Saturday, August 1, 2020

The Early Christians - G. K. Chesterton


      God was not exactly dead after all; there trailed through the bewildered imagination some sort of fantastic procession of the funeral of God, at which the sun turned black, but which ended with the dead omnipotence breaking out of the tomb and rising again like the sun.

     But it was not the strange story to which anybody paid particular attention; people in that world had seen queer religions enough to fill a madhouse.

     It was something in the tone of the madmen and their type of formation. They were a scratch company of barbarians and slaves and poor and unimportant people; but their formation was military; they moved together and were very absolute about who and what was really a part of their little system; and about what they said.

     However mildly, there was a ring like iron.  Men used to many mythologies and moralities could make no analysis of the mystery, except the curious conjecture that they meant what they said.

     All attempts to make them see reason in the perfectly simple matter of the Emperor's statue seemed to be spoken to deaf men. It was as if a new meteoric metal had fallen on the earth; it was a difference of substance to the touch. Those who touched their foundation fancied they had struck a rock.

     With a strange rapidity, like the changes of a dream, the proportions of things seemed to change in their presence. Before most men knew what had happened, these few men were palpably present.

     They were important enough to be ignored. People became suddenly silent about them and walked swiftly past them.

     We see a new scene, in which the world has drawn its skirts away from these men and women and they stand in the center of a great space like lepers.  The scene changes again and the great space where they stand is overhung on every side with a cloud of witnesses, interminable terraces full of faces looking down towards them intently; for strange things are happening to them.

     New tortures have been invented for the madmen who have brought the good news. That sad and weary society seems almost to find a new energy in establishing its first religious persecution.

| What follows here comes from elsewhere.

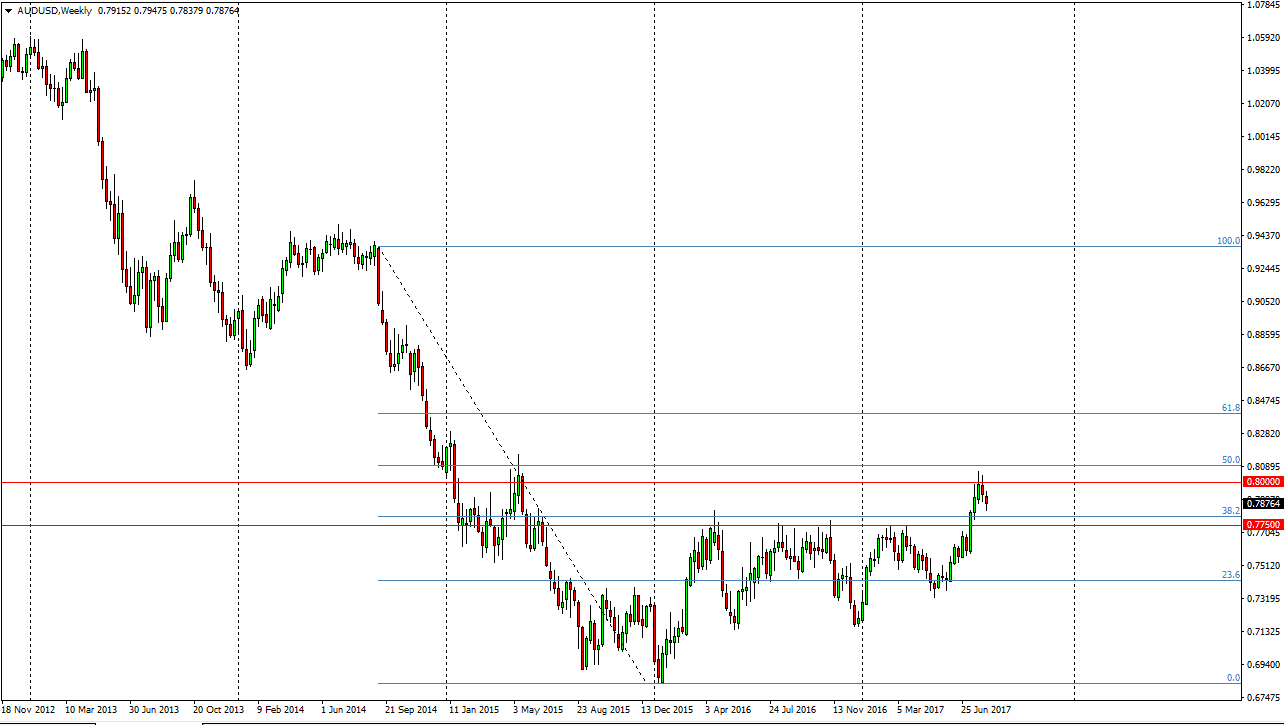The width and height of the screenshot is (1284, 725).
Task: Select the red 0.80000 price label
Action: (1262, 482)
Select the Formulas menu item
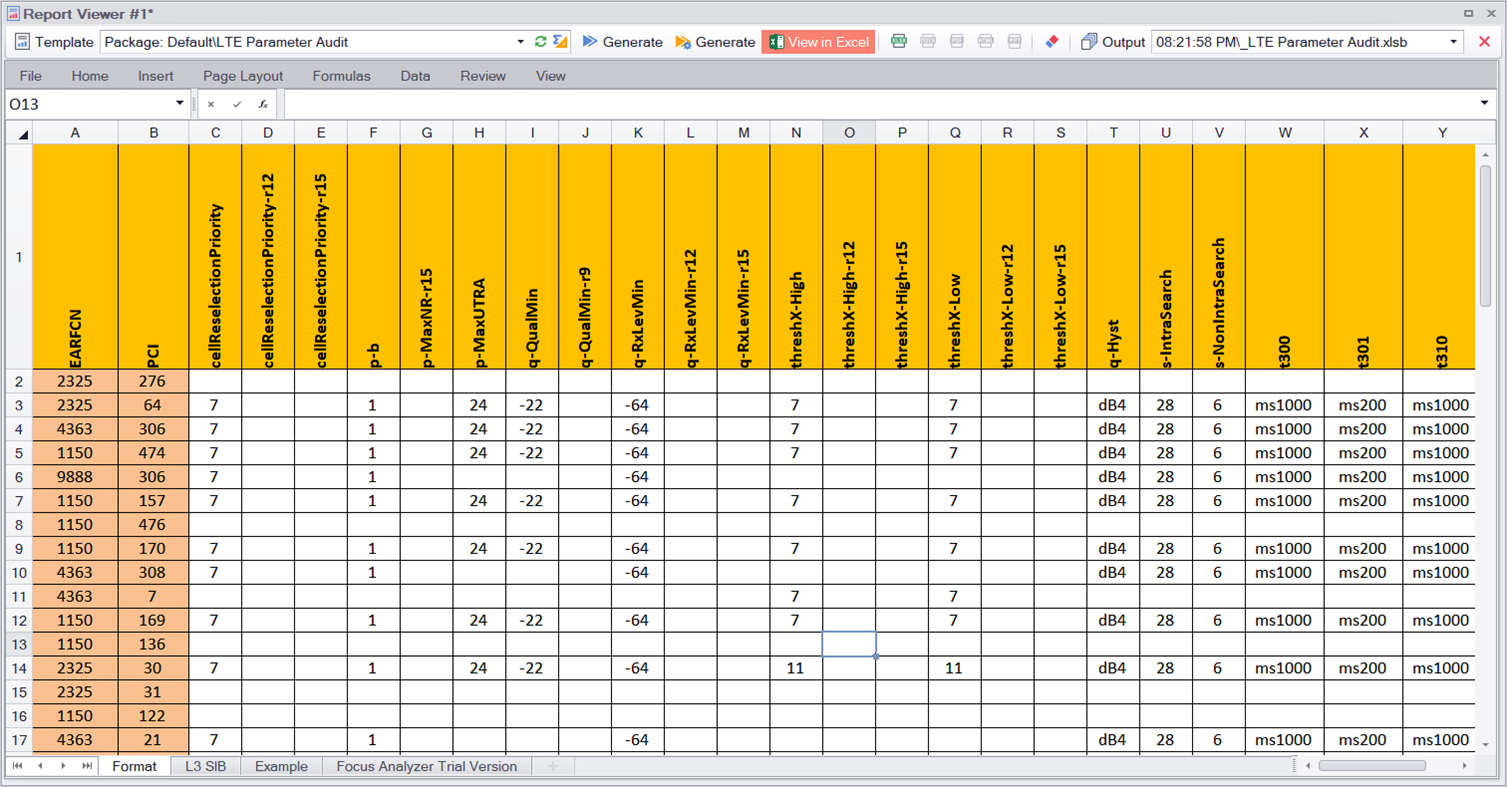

     Nobody yet knows very clearly why that level world has thus lost its balance about the people in its midst; but they stand unnaturally still while the arena and the world seem to revolve round them.

     And there shone on them in that dark hour a light that has never been darkened; a white fire clinging to that group, like an unearthly phosphorescence, blazing its track through the twilights of history and confounding every effort to confound it with the mists of mythology and theory; that shaft of light or lightning by which the world itself has struck and isolated and crowned it; by which its own enemies have made it more illustrious and its own critics have made it more inexplicable; the halo of hatred around the Church of God.

    From The Everlasting Man, by G. K. Chesterton, Chapter 8, "The End of the World."